Hurricane Rita

September 22, 2005 at 4:44 am | Posted in Uncategorized | Leave a comment

It seems incredible. But for the second time in three weeks, a hurricane in the Gulf of Mexico has reached Category 5. Of course, Katrina dropped to Category 4 before landfall. And the same thing may happen with Rita. But winds are now at 175 mph. And it will probably still be around 150 mph when it reaches the Texas coast early Saturday morning, before sunrise. Rita’s central pressure has dropped to 897 millibars, or 26.49 inches. That makes Rita the third most intense hurricane ever recorded in the Atlantic basin. Only the Labor Day hurricane that hit the Florida Keys in 1935, and Hurricane Gilbert, that hit the Yucatan peninsula of Mexico in 1988 have registered lower pressures. (Although some typhoons in the western Pacific have shown lower central pressures).

It now looks like Rita may make landfall between Freeport and Galveston. If so, it is the worst possible scenario. That would drive a huge storm surge right across Galveston Island and through Galveston Bay and up the Houston Ship Channel. This could cause devastation on Galveston Island similar to what they experienced in 1900. Thankfully, though, we know this one is coming, so virtually the entire population of the island has been evacuated, so we won’t see a loss of life like we did in 1900.

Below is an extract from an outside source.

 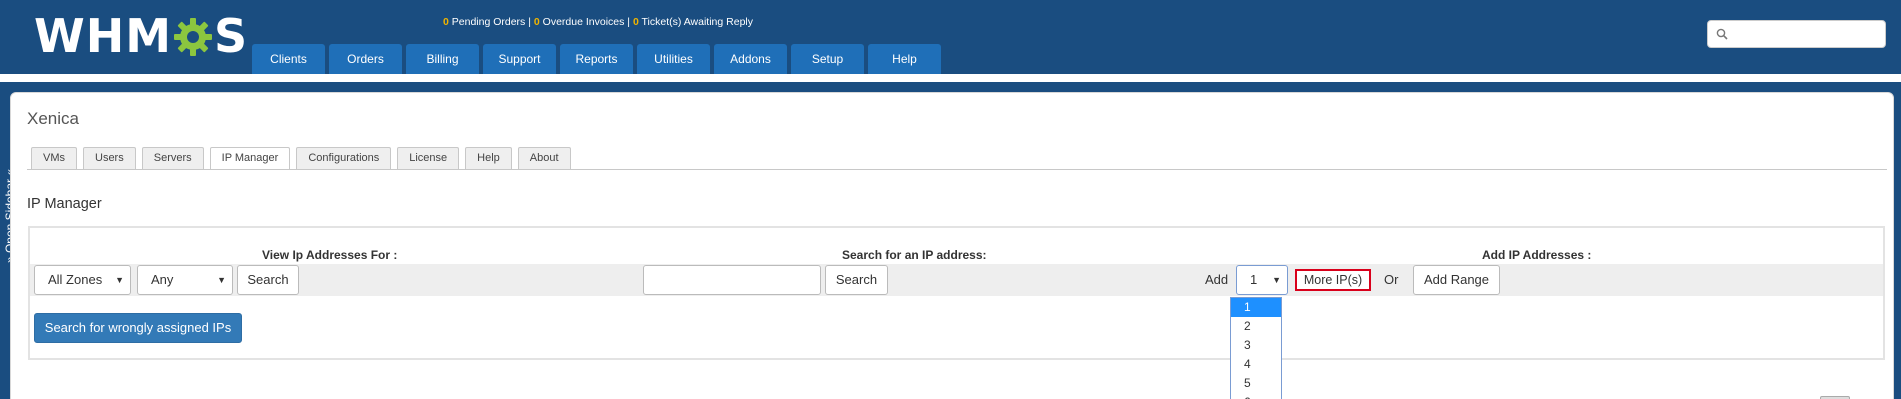 I want to click on ip-count-option: 6, so click(x=1256, y=396).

But as the storm surge and catastrophic winds spread inland, they will impact the Texas City-League City-Pasadena-Baytown area, which hosts the greatest concentration of petroleum refineries in the world. If those are shut down for any significant length of time, as seems likely, it could have a huge impact on gasoline prices. And farther inland, the millions who live in the greater Houston area are going to be severely affected by this storm, with major wind damage and massive flooding.

Eventually, Rita will makes it’s way northward into the Dallas-Fort Worth area. And what will we expect to see here? I am expecting maybe 5 inches or more of rain across north Texas, during Saturday night and Sunday. Most of our lakes are well below normal pool levels, and can take a lot of runoff. So Rita could be a real boon for us, in helping to alleviate the drought. But there will likely be wind gusts still in the 50 mph range this far inland (although sustained winds will be less than 40 mph). And that will be enough to break some tree limbs, which might, in turn, cause sporadic power outages in some neighborhoods. And there is always the possibility of a few tornadoes, but those are going to be very few in number, and spread across a wide area, so it’s not really likely that we will see many tornadoes here.

The real concern is whether Rita will slow down and stall over north Texas. By Monday, the winds will be insignificant, less than 30 mph. But if Rita lingers over north Texas, we could get another 5 inches of rain. And that could mean some serious flooding problems by Sunday night or Monday. Let’s hope that Rita keeps moving.